Stefani Byrd’s art practice includes video, new media, and interactive technologies. Their current work focuses on creating psychologically charged immersive media environments addressing topics such as how technology impacts empathy in digitally mediated spaces. She has received grants and support from groups such as: Creative Capital of New York, Flux Projects InLight Festival, and Idea Capital. Her work has been reviewed and featured in such places as the Public Art Review, the Huffington Post, the Atlanta Journal Constitution, and Art Papers. In 2015, they trained in The Abramovic Method of Performance with Marina Abramovic. Byrd’s work has been exhibited at places such as the CICA Museum (South Korea), SONIC MATTER New Music Festival (Zurich), Museum of Contemporary Art of Alicante (Spain), Athens Digital Arts Festival (Greece), among others. Byrd’s work is held in the permanent collections of the Museum of Contemporary Art of Georgia and the Columbus Museum of American Art. She received her BFA degree in Photography from Georgia State University, and a Masters Degree in Visual Art from the University of California San Diego. Byrd is currently an Assistant Professor of New Media in the Film Studies Department at the University of North Carolina Wilmington.

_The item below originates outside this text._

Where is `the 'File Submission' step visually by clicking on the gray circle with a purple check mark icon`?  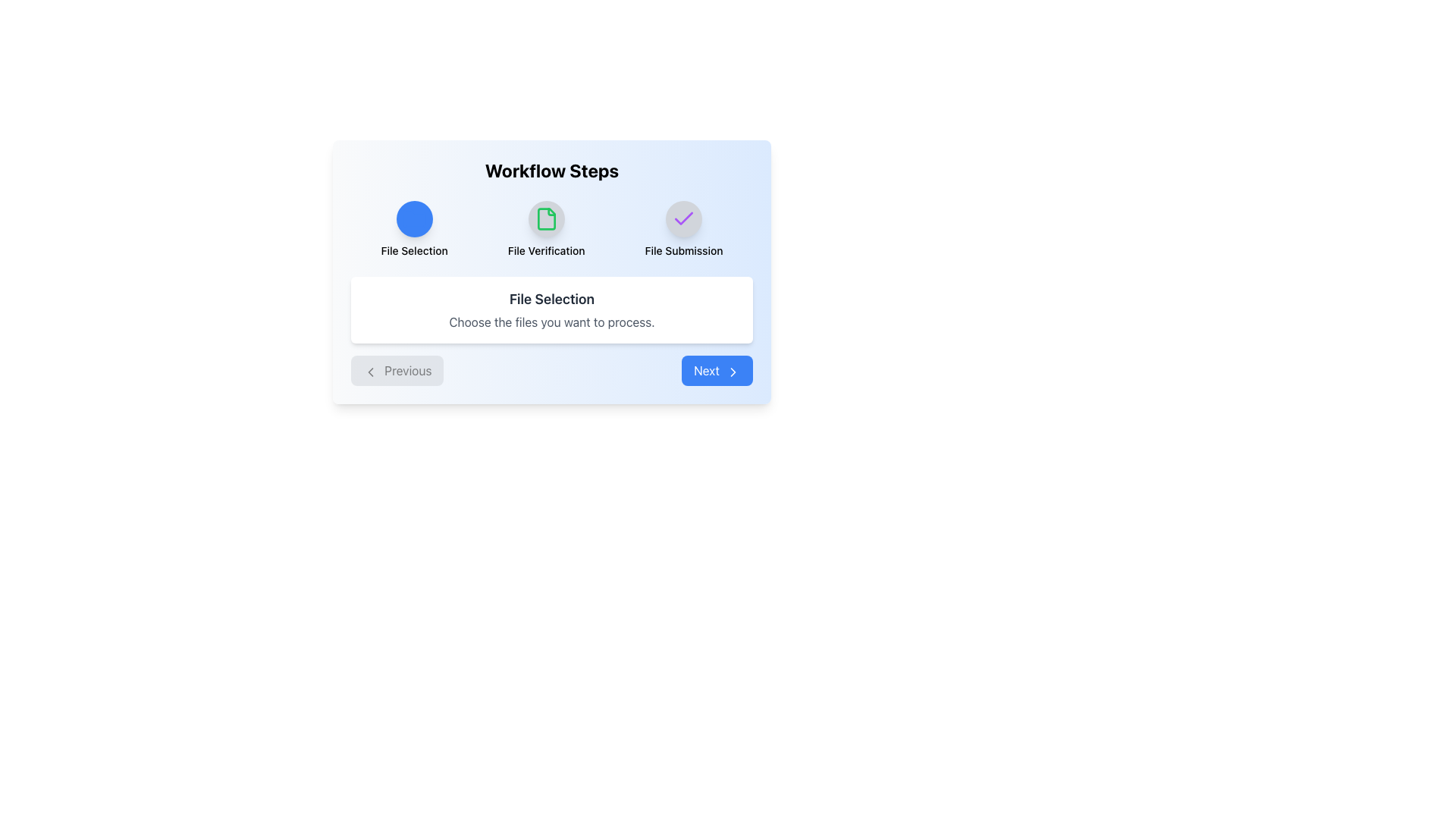
the 'File Submission' step visually by clicking on the gray circle with a purple check mark icon is located at coordinates (683, 230).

stefanibyrd.com, Instagram @stefanibyrdstudio

About Paragon Arts Gallery

Paragon Arts Gallery is an educational showcase committed to exhibiting work of high artistic quality. Our versatile gallery is located at 815 North Killingsworth, at PCC’s Cascade Campus. Mindful of our role as a member of the Humboldt community, we are especially committed to engaging community members in our space.